▶ _REQUIREMENTS_:
Could you return all the material below verbatim, line by line, with the pictures left out?
>>
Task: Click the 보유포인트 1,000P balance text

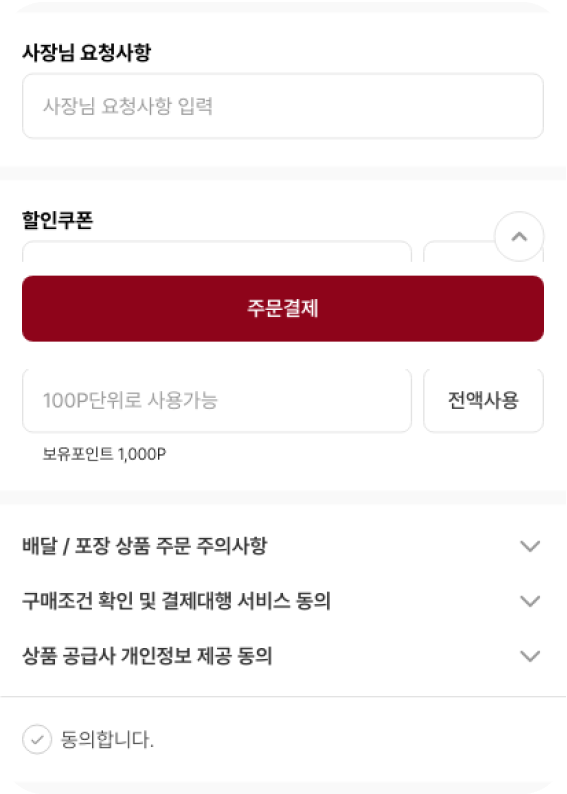Action: 104,454
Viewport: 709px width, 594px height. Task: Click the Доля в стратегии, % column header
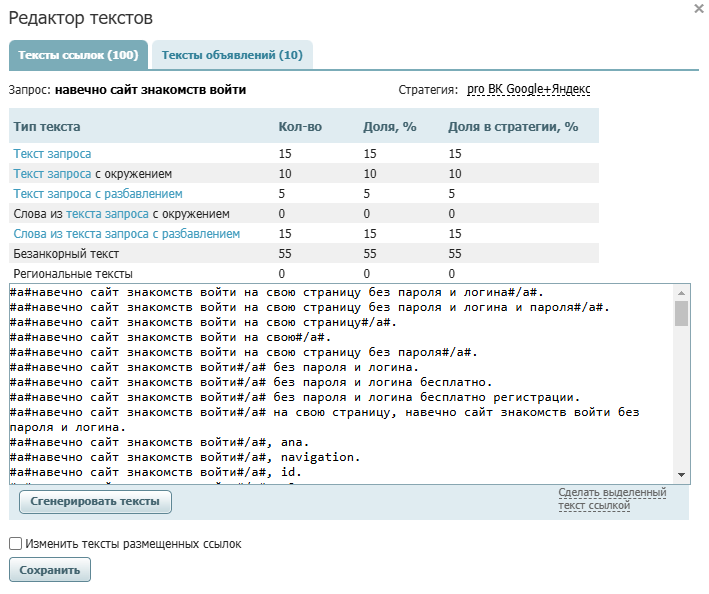(513, 127)

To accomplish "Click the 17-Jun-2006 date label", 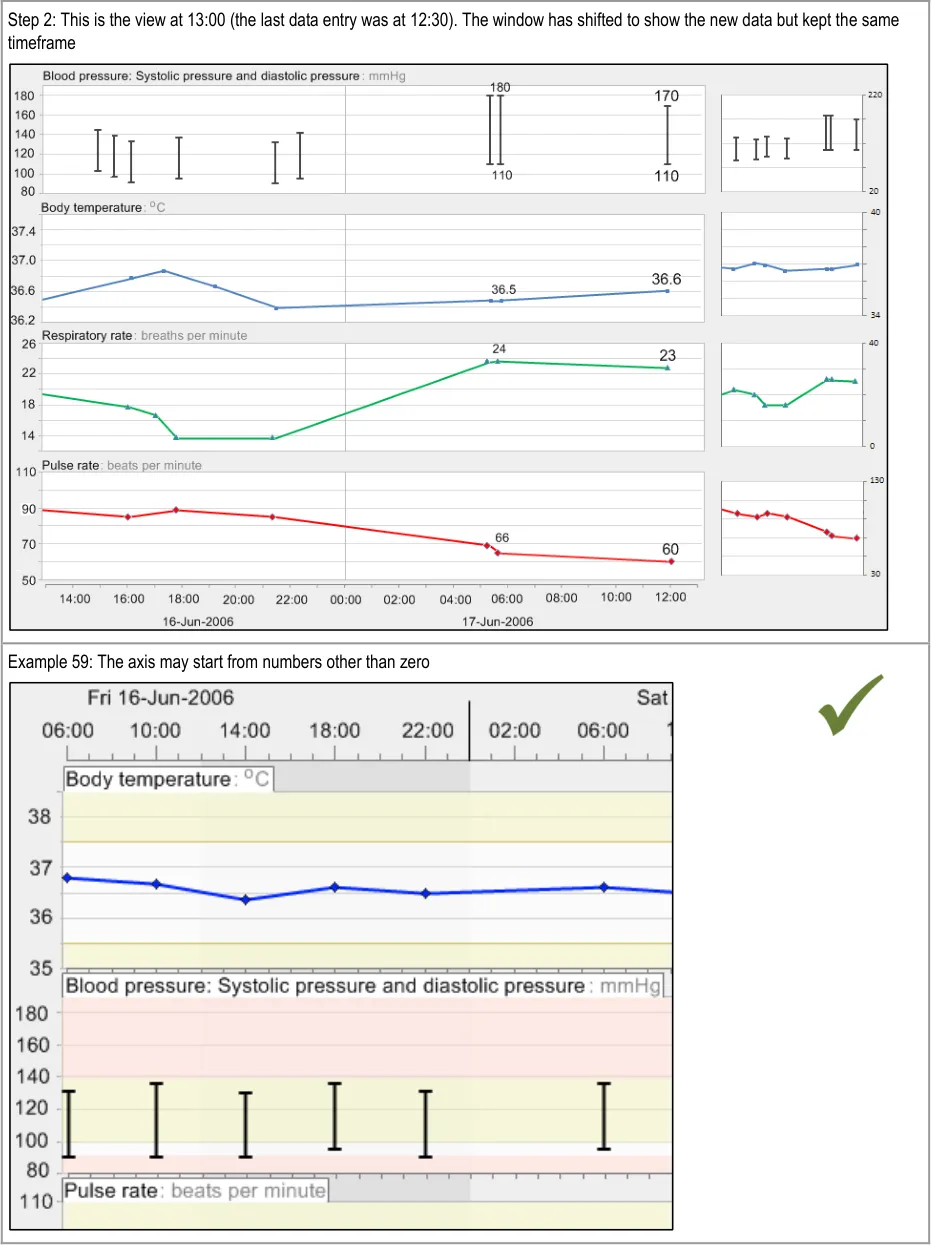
<<
▶ _SOLUTION TO THIS TASK_:
Task: Click the 보유포인트 1,000P balance text

Action: 104,454
Viewport: 709px width, 594px height. Task: Click the Доля в стратегии, % column header
(513, 127)

To accomplish "Click the 17-Jun-2006 date label", 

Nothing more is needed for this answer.